Autoresearch for SAT Solvers (github.com)
167 points by chaisan 16 days ago | 32 comments



stefanpie 16 days ago | flag as AI [–]

Prof. Cunxi Yu and his students at UMD is working on this exact topic and published a paper on agents for improving SAT solvers [1].

I believe they are extending this idea to EDA / chip design tools and algorithms which are also computationally challenging to solve. They have an accepted paper on this for logic synthesis which will come out soon.

[1] "Autonomous Code Evolution Meets NP-Completeness", https://arxiv.org/abs/2509.07367


It should be noted that MaxSAT 2024 did not include z3, as with many competitions. It’s possible (I’d argue likely) that the agent picked up on techniques from Z3 or some other non-competing solver, rather than actually discovering some novel approach.

One problem here is it's very easy to overtune to a past problem set -- even accidentally. You can often significantly improve performance just by changing your random number generator seed until you happen to pick the right assignment for the first few variables of some of the harder problems.

It would be interesting to take the resulting solver and apply it to an unknown data set.


Very interesting. For me the key question is whether this kind of agent can generalize to real SAT application domains, not only benchmark instances. In problems like timetabling, encoding choices, auxiliary variables, and branching strategy can matter a lot. If it can help there too, this is a very meaningful direction.
MrToadMan 16 days ago | flag as AI [–]

Not as many changes to the files under library as I expected to see. Most changes seemed to be under a single ‘add stuff’ commit. If some of the solvers are randomised, then repeatedly running and recording best solution found will continually improve over time and give the illusion of the agent making algorithmic advancements, won’t it?
whatever1 15 days ago | flag as AI [–]

I don't understand why autoresearch is presented as a new thing.

It is parameter tuning. We have been doing it for centuries.

chaisan 15 days ago | flag as AI [–]

sure. in the limit, everything is parameter tuning. with large enough NP-hard problems, the complexity of the search space is big enough that its infeasible to get to a better state by just tuning params in any reasonable amount of time.
toddvik 15 days ago | flag as AI [–]

The framing matters though. When you apply learned heuristics across solver configurations automatically, convergence behavior changes in ways that pure manual tuning rarely achieves. Ran this on 3-SAT benchmarks and the difference was measurable.
ktimespi 16 days ago | flag as AI [–]

sounds like AlphaDev [1] might be a better approach for a problem like this.

[1] https://github.com/google-deepmind/alphadev

chaisan 16 days ago | flag as AI [–]

somewhat
klynch 16 days ago | flag as AI [–]

Somewhat how? AlphaDev finds fixed small programs via RL. SAT solver performance is heavily instance-distribution-dependent — unclear that RL handles that generalization without massive retraining per domain.
gsnedders 16 days ago | flag as AI [–]

What counts as “our cost”? How long it takes to find the MaxSAT?

------------------------------------------------

## Task brief
Copy the SAT solver thread starting at "chaisan 16 days ago | flag" and ending at "find the MaxSAT?", substituting "reinforcement learning" for "RL". The data that comes next is separate material, unrelated to the SAT solver thread.

## Supplied records
------------------------------------------------

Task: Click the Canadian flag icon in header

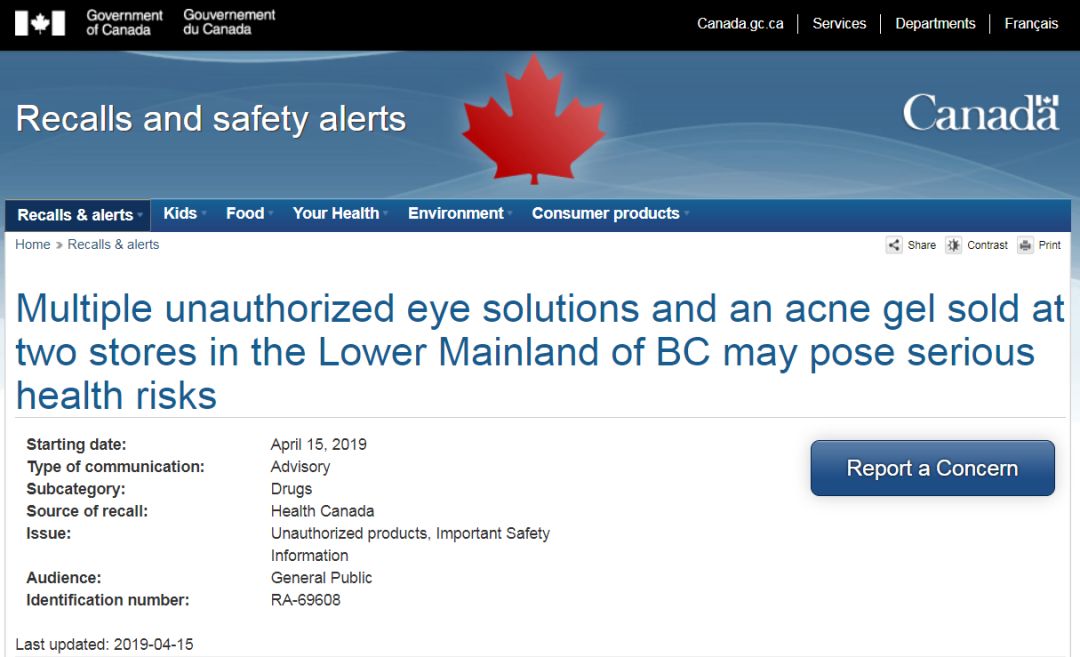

------------------------------------------------

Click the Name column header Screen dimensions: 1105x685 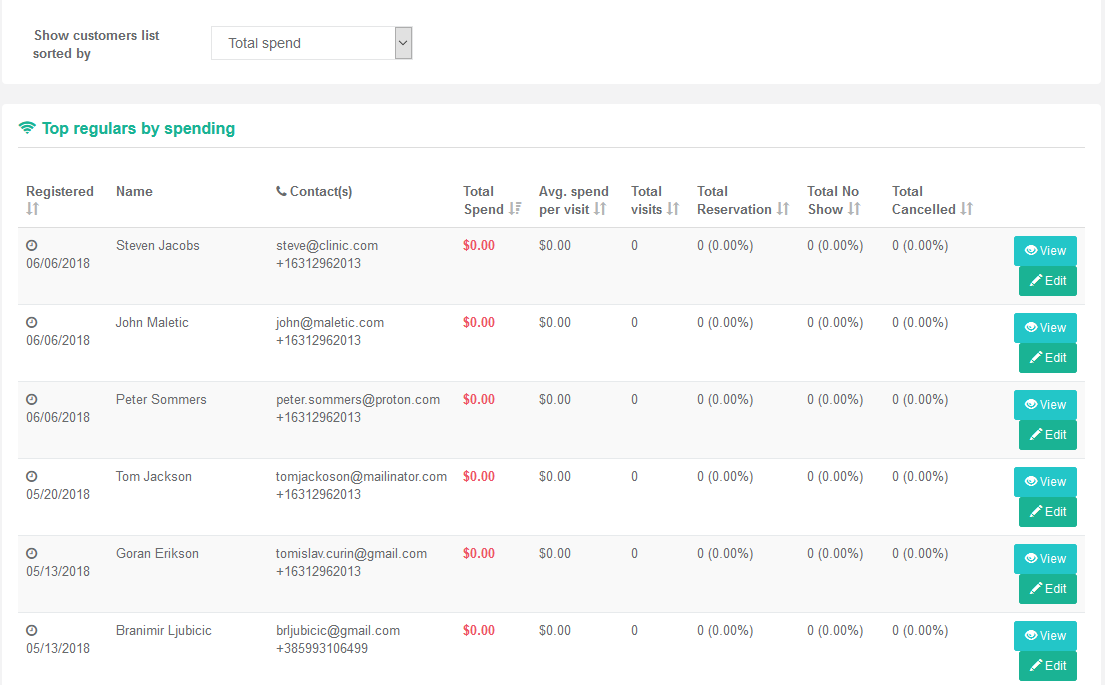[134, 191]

------------------------------------------------

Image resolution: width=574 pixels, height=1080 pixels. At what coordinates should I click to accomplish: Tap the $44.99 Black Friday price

------------------------------------------------

## Written response
chaisan 16 days ago | flag as AI [–]

somewhat
klynch 16 days ago | flag as AI [–]

Somewhat how? AlphaDev finds fixed small programs via reinforcement learning. SAT solver performance is heavily instance-distribution-dependent — unclear that reinforcement learning handles that generalization without massive retraining per domain.
gsnedders 16 days ago | flag as AI [–]

What counts as “our cost”? How long it takes to find the MaxSAT?